Los compradores de viviendas chinos están indignados por los deficientes estándares de construcción
Actualmente existe una grave crisis de calidad en el mercado inmobiliario de obra nueva en China, ilustrada a través del caso de Steven Shi, un comprador que recibió un costoso apartamento en Shanghái plagado de defectos estructurales y peligros eléctricos. Esta situación generalizada es consecuencia directa de las políticas gubernamentales de los últimos años. Por un lado, la limitación de precios impuesta en 2016 incentivó a los promotores a recortar gastos; por otro, las restricciones de financiación de 2020 desataron una crisis que dejó a las constructoras sin fondos. Presionadas por los gobiernos locales para entregar las viviendas a tiempo y evitar el descontento social, las empresas han optado por utilizar materiales deficientes y mano de obra inexperta. Como resultado, los compradores se ven obligados a contratar inspectores privados y a reclamar cientos de fallos antes de que expiren los breves plazos de garantía.

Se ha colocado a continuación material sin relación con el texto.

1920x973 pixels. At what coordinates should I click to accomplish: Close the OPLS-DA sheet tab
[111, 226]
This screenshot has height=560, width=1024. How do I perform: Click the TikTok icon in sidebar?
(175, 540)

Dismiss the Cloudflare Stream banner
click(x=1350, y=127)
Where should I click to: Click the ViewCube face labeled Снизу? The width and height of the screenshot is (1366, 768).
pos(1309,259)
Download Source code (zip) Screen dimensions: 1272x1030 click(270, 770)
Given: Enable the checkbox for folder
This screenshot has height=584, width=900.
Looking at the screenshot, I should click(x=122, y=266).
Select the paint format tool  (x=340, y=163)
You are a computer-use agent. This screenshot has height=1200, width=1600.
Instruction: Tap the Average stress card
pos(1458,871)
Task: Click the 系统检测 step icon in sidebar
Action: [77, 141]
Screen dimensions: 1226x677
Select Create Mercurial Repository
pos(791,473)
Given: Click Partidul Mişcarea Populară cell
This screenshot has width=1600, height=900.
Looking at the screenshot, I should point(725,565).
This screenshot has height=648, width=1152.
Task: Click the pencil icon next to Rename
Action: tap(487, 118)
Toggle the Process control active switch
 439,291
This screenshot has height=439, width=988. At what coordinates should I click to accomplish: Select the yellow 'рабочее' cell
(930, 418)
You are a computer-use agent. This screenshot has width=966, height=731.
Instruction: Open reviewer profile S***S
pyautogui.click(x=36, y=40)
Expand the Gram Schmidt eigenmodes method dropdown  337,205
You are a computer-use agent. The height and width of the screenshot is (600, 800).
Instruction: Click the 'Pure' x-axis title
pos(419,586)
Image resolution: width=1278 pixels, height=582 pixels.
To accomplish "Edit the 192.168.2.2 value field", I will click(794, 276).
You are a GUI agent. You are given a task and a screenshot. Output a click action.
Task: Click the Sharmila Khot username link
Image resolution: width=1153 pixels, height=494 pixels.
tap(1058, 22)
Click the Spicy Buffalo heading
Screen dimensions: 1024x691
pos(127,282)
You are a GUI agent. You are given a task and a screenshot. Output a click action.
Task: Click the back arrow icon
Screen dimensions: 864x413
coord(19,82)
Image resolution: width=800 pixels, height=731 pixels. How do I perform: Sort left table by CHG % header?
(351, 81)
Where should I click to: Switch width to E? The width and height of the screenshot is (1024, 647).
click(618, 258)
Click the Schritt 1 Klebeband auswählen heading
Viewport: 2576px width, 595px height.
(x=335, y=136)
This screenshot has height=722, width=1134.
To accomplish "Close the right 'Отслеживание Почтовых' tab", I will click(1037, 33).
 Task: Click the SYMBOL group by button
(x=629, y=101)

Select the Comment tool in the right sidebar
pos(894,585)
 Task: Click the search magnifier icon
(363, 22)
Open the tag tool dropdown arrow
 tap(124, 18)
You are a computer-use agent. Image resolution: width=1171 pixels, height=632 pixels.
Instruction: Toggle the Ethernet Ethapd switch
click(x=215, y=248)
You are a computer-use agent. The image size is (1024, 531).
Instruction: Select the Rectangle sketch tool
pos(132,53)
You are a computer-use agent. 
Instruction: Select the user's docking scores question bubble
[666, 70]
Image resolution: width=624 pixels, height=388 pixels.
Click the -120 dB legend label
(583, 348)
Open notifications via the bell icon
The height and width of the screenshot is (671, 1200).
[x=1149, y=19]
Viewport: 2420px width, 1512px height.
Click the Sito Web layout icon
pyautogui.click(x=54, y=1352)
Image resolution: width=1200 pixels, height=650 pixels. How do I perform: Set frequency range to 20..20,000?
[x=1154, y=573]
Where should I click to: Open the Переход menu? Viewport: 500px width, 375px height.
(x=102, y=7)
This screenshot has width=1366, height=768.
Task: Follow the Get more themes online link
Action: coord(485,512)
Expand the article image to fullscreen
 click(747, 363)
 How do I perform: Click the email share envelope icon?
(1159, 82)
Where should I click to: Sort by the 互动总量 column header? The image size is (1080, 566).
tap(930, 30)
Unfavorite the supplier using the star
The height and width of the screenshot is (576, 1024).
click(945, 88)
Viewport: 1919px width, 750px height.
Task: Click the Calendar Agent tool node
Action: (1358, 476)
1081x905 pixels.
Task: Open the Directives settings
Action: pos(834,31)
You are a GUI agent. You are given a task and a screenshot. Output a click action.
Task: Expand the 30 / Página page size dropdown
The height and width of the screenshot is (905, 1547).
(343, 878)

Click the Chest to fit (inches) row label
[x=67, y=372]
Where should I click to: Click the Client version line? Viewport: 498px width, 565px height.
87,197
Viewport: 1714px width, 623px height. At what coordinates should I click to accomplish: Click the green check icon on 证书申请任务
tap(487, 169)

Esta profunda pérdida de confianza ha provocado que los ciudadanos prefieran adquirir viviendas de segunda mano, concretamente las construidas entre 2005 y 2016, lo que ha desplomado las ventas de obra nueva y está frustrando la recuperación del sector inmobiliario, a pesar de los recientes intentos del gobierno central por eliminar los topes de precios y elevar los estándares de construcción.
Fuente: The Economist, 12 de febrero del 2026.